Услыхав приближающуюся медь оркестра, Надя с усилием садится на кровати и, одолев головокружение, принимается натягивать чулки.
— Ты куда? — встрепенулась Оля Земляницына, забежавшая к подруге в свободный от вахты час, чтобы помочь хоть чем-то. — Надя, нельзя тебе!.. Ты же двух шагов не пройдешь…
Надя молча натягивает юбку.
— Теть Лиза! — зовет Оля, приоткрыв дверь.
Лиза, бросив стирку, на ходу вытирая руки, спешит из кухни в комнату.
— С ума ты сошла! — подступает она к Наде, выкатив круглые глаза. — Ложись сейчас обратно!
Надя молча одевается. Все ближе, ближе медленная медь оркестра.
— Ты ж на ногах не держишься, сама чуть жива! — кричит Лиза. — Ну, куда, куда пойдешь? Надюша, я тебе говорю!
Проснулся, запищал, сморщив красное личико, ребенок. Оля берет его на руки. А в дверях появляется Рожнова. Надя молча надевает пальто, достает из шкафа старый, «блокадный» платок. Музыка уже под окнами. Надя идет к двери.
— Не пущу! — Лиза раскидывает руки.
Надя не останавливается, идет прямо на нее…
— Вы ее не удержите, — говорит Рожнова, сразу оценив обстановку. — Пойди с ней, Лиза. Все идите, я останусь с ребенком. — Она отбирает у Оли плачущего малыша. — Ну, быстренько. Внизу вас ждут.
С Марьей Никифоровной не очень-то поспоришь. Лиза, вздохнув, бежит одеваться. Через минуту она и Оля берут Надю, окаменевшую у дверей, под руки и выводят из комнаты. Затихают их шаги.
— Ну что, мой маленький? — Рожнова неумело качает новорожденного. — А-а-а… А-а-а… Не плачь, мой хороший. Где тут бутылочка? Сейчас тебе дадим покушать…
Откуда силы взялись у Нади? То лежала пластом, рукой не могла шевельнуть — а теперь идет за гробом, выпрямившись и глядя огромными сухими глазами в мглистое, с клубящимися тучами небо. Лиза и Оля поддерживают ее под руки. Идут, идут за гробом, красным кораблем плывущим по Советской, вдоль бульвара. А ветер раскачивает каштаны и липы, осыпает снег с их лиловых от стужи ветвей.

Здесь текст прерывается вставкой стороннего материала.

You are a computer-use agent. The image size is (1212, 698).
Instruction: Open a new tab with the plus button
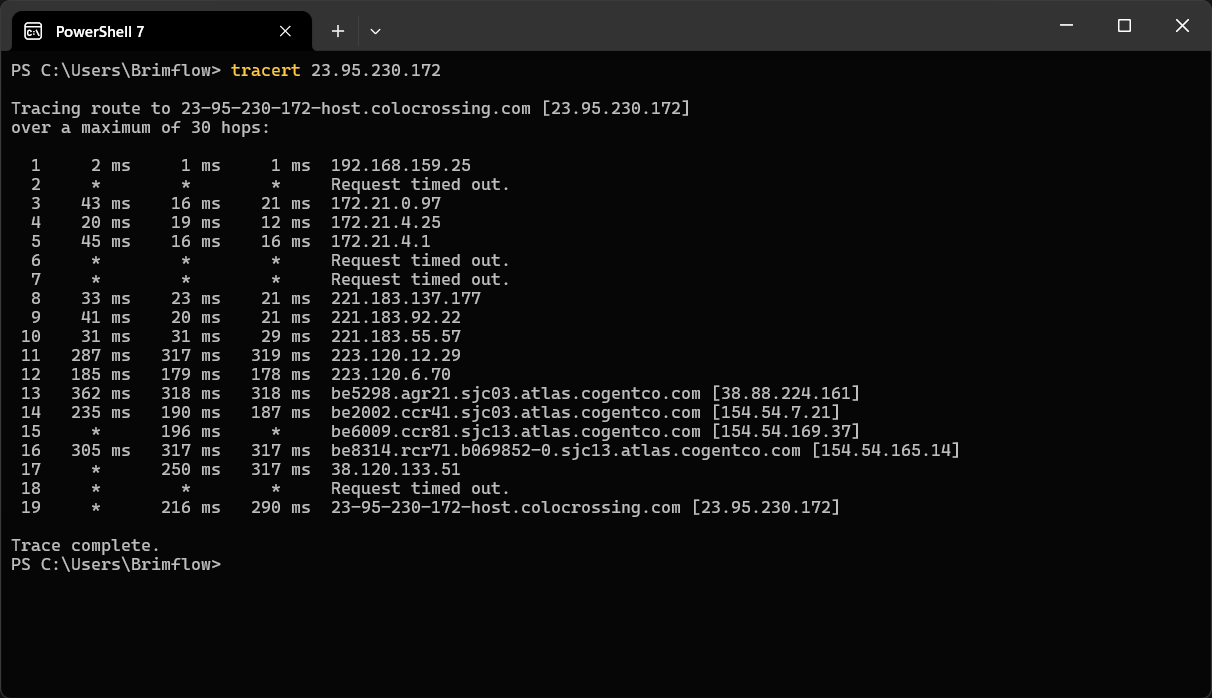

На кладбище Надя стояла у гроба, положенного на вынутый из могилы рыжий грунт, и, не мигая, смотрела на лицо Козырева с заострившимся носом, с губами, сведенными застывшей болью. Она не слушала речей, что говорились над гробом. Так только, отдельные слова доходили до сознания: «Один из храбрейших… способный командир… не забудем…» Ей чудилось, что Андрей хочет ей сказать что-то важное, чудилось, будто он силится вытолкнуть из замерзшего горла ее имя…
А когда опять застонали трубы, не выдержала, упала на гроб как подкошенная. Забилась, рыдая, уткнувшись в холодную грудь. Козырев лежал в полной форме, блестели на кителе пуговицы, блестели нашивки на сложенных руках. Надины слезы растапливали на мертвых руках иней.